On Mon, Jun 19, 2023 at 04:45:03PM -0500, Scott Cheloha wrote:
> On Mon, Jun 19, 2023 at 10:22:56AM +0200, Claudio Jeker wrote:
> > On Sun, Jun 18, 2023 at 12:43:18PM -0500, Scott Cheloha wrote:
> > > On Sun, Jun 18, 2023 at 12:36:07PM -0500, Scott Cheloha wrote:
> > > > On Sun, Jun 18, 2023 at 07:32:56PM +0200, Mark Kettenis wrote:
> > > > > > Date: Sun, 18 Jun 2023 12:27:17 -0500
> > > > > > From: Scott Cheloha <[email protected]>
> > > > > >
> > > > > > The intent here is to update the load averages every five seconds.
> > > > > > However:
> > > > > >
> > > > > > 1. Measuring elapsed time with the UTC clock is unreliable because
> > > > > > of
> > > > > > settimeofday(2).
> > > > > >
> > > > > > 2. "Call uvm_loadav() no more than once every five seconds", is not
> > > > > > equivalent to "call uvm_loadav() if the current second is equal
> > > > > > to zero, modulo five".
> > > > > >
> > > > > > Not hard to imagine edge cases where timeouts are delayed and
> > > > > > the load averages are not updated.
> > > > > >
> > > > > > So, (1) use the monotonic clock, and (2) keep the next uvm_loadav()
> > > > > > call time in a static value.
> > > > > >
> > > > > > ok?
> > > > >
> > > > > I really don't see why the calculatin of something vague like the load
> > > > > average warrants complicating the code like this.
> > > >
> > > > Aren't load averages used to make decisions about thread placement in
> > > > the scheduler?
> > > >
> > > > Regardless, the code is still wrong. At minimum you should use
> > > > getuptime(9).
> > >
> > > Maybe I misunderstood. Are you suggesting this?
> > >
> > >
> > > now = getuptime();
> > > if (now >= next_uvm_loadav) {
> > > next_uvm_loadav = now + 5;
> > > uvm_loadav(...);
> > > }
> > >
> > > The patch I posted preserves the current behavior. It is equivalent
> > > to:
> > >
> > > while (next_uvm_loadav <= now)
> > > next_uvm_loadav += 5;
> > >
> > > Changing it to (now + 5) changes the behavior.
> >
> > To be honest, I think the uvm_meter should be called via timeout(9) and
> > not be called via the current path using schedcpu().
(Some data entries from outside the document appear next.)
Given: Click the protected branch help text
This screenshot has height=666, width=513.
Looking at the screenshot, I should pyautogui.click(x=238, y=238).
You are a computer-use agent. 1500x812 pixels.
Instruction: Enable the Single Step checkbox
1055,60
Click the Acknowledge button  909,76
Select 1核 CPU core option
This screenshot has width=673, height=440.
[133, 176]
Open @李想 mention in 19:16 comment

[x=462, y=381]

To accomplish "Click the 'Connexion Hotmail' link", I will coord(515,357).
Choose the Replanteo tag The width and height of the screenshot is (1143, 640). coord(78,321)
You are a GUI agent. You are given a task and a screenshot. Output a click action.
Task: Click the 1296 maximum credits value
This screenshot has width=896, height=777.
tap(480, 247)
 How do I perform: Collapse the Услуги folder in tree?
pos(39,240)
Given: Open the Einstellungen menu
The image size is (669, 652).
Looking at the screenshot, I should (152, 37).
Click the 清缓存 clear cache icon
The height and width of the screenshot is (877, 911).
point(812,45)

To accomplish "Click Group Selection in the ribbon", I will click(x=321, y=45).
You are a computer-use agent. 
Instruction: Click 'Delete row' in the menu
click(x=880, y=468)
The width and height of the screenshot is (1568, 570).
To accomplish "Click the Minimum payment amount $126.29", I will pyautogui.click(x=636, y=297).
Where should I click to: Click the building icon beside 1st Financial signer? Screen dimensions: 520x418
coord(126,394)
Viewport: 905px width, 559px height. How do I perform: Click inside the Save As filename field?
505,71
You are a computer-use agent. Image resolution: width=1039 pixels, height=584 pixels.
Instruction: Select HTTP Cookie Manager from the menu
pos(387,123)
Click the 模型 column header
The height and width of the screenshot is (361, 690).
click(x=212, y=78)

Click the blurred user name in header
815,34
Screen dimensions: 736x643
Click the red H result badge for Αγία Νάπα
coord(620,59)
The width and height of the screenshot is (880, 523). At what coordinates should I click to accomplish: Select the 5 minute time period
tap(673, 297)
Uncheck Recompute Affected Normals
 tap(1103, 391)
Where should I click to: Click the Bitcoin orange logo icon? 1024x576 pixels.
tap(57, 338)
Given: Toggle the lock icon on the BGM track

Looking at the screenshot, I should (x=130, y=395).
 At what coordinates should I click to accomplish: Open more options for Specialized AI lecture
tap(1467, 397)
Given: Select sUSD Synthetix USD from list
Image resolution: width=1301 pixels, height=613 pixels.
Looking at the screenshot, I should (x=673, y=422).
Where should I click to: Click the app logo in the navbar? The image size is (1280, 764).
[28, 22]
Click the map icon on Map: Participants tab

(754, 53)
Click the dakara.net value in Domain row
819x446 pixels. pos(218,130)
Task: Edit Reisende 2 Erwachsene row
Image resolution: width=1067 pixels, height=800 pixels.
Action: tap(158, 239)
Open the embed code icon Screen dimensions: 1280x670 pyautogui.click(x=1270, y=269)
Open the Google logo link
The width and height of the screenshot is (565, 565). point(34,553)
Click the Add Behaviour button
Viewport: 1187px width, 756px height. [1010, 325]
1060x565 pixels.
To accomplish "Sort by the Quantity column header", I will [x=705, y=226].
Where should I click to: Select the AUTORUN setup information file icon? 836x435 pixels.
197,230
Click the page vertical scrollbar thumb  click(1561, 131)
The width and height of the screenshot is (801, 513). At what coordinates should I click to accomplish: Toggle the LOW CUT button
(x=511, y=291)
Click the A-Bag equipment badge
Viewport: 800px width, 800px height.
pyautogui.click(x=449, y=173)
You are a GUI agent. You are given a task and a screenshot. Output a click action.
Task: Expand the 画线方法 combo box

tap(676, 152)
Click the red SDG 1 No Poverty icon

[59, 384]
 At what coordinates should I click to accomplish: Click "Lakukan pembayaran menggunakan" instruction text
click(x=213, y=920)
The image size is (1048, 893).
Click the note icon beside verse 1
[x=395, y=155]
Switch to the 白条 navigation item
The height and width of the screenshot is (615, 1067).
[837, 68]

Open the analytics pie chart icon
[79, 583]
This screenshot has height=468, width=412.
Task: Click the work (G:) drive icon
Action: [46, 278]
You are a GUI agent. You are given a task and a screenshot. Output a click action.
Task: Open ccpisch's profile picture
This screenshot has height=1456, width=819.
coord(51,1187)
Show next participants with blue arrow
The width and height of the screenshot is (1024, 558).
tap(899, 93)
> > At some point schedcpu() may be removed and then we need to fix this
> > proper anyway.
>
> See attached.
>
> This changes the wakeup interval for the proc0 (the swapper) on
> patched kernels where maxslp is patched (highly unusual).
>
> On default kernels, maxslp is 20, which divides evenly into 5, so
> the patch does not change the proc0 wakeup interval.
>
> Another approach would be to run the uvm_meter() timeout every second
> and track the uvm_loadav() deadline in a static variable.
I think the proper fix is to just remove this wakeup.
Since proc0 does nothing anymore.
This wakeup triggers this other bit of code:
/*
* proc0: nothing to do, back to sleep
*/
while (1)
tsleep_nsec(&proc0, PVM, "scheduler", INFSLP);
/* NOTREACHED */
at the end of the main(). So we wakeup a while (1) loop.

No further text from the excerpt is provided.